Ксориэлль положил на журнальный столик блокнот и карандаш.
— Я хочу, чтобы ты рассказал мне «У Мэри был барашек», и одновременно написал «Джека и Джилл».
— Но я же не могу делать две вещи сразу.
— А ты когда-нибудь пробовал?
— Ну, я просто неспособен...
— Попробуй, Дэмми. Просто чтобы убедиться. Я не буду даже смотреть.
Ксориэлль встал и подошел к книжным полкам. Дэмми тихонько фыркнул, но взял карандаш, на мгновение замер, потом стал бормотать: «У Мэри был барашек...»
— Да будь я проклят, — сказал он секунду спустя.
В блокноте каракулями, но все же разборчиво, было написано «Джек и Джилл поднялись на холм».

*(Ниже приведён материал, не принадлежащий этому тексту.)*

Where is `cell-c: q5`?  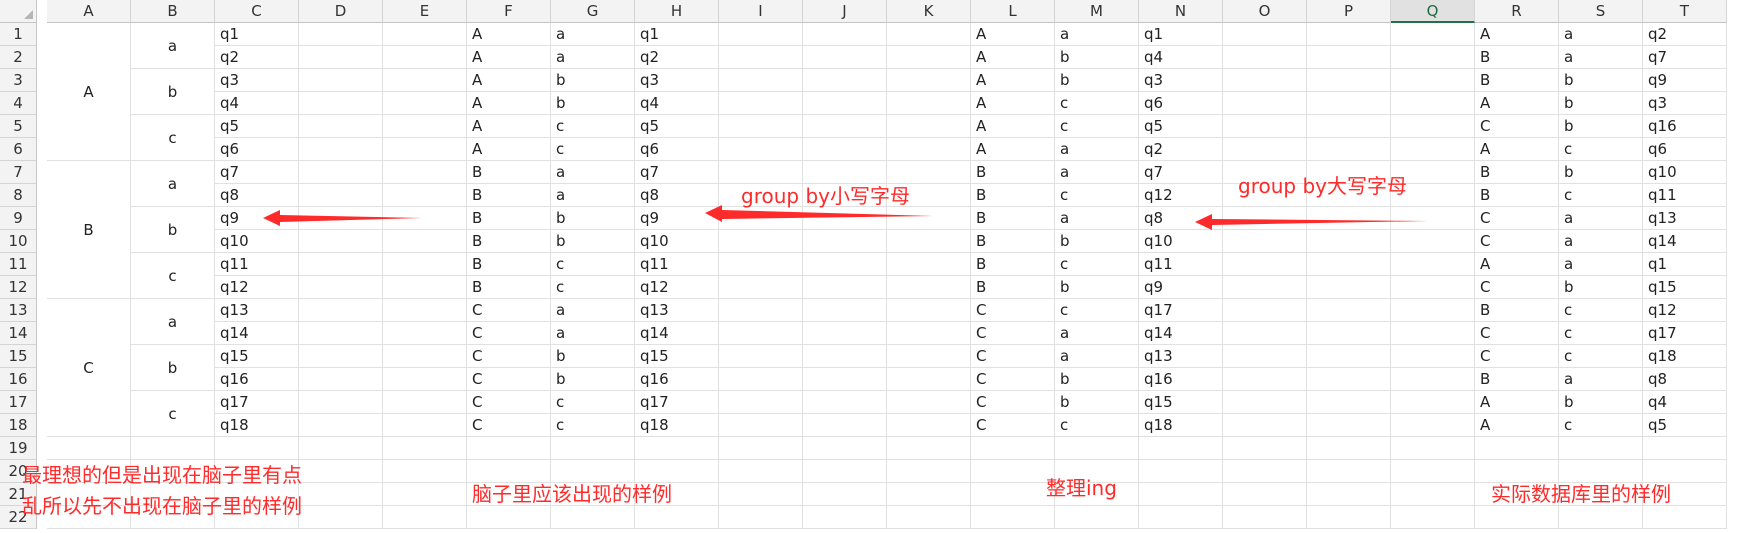 cell-c: q5 is located at coordinates (257, 126).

— Ну, вот видишь, — Ксориэлль повернулся, лучась улыбкой. — Ты уже можешь делать то, что считал невозможным. Теперь мне нужно поработать одному. А ты можешь пойти подремать. Встретимся в Студии номер четыре через два часа.
— Этим методом, — пояснил Ксориэлль два часа спустя, когда Дэмми, отдохнувший и свежий, снова находился в катализаторе, — мы исследуем твои непосредственные физические и психические реакции на различные стимулы, проследим используемые при этом механизмы, а затем экстраполируем эти механизмы на самый широкий спектр действий. Предположим, мы начнем с чего-то простенького, например, с так называемых психосоматических заболеваний...
— Стоп, стоп! Не вздумайте привить мне тиф или холеру, чтобы поглядеть, как я буду с ними справляться! — воскликнул Монтгомери.
— Психосоматические болезни, Дэмми, это воображаемые болезни с реальными симптомами. Гипнотранс, пожалуйста, первый уровень.
Дэмми хотел было возразить, но веки его отяжелели и закрылись сами собой.
— Сейчас я коснусь твоей руки кончиком раскаленной до красна кочерги, — заявил Ксориэлль. — Но твоя рука обезболена, поэтому боли ты не почувствуешь.
— Эй, погодите... — начал было Дэмми, но произносить слова оказалось почему-то страшно трудно.
Затем он почувствовал мягкое прикосновение к руке, услышал шипение, вдохнул запах паленого.
— Можешь открыть глаза.
Монтгомери тут же глянул на руку. На руке красовалось уродливое красное пятно, которое медленно расширялось. Это был явный ожог.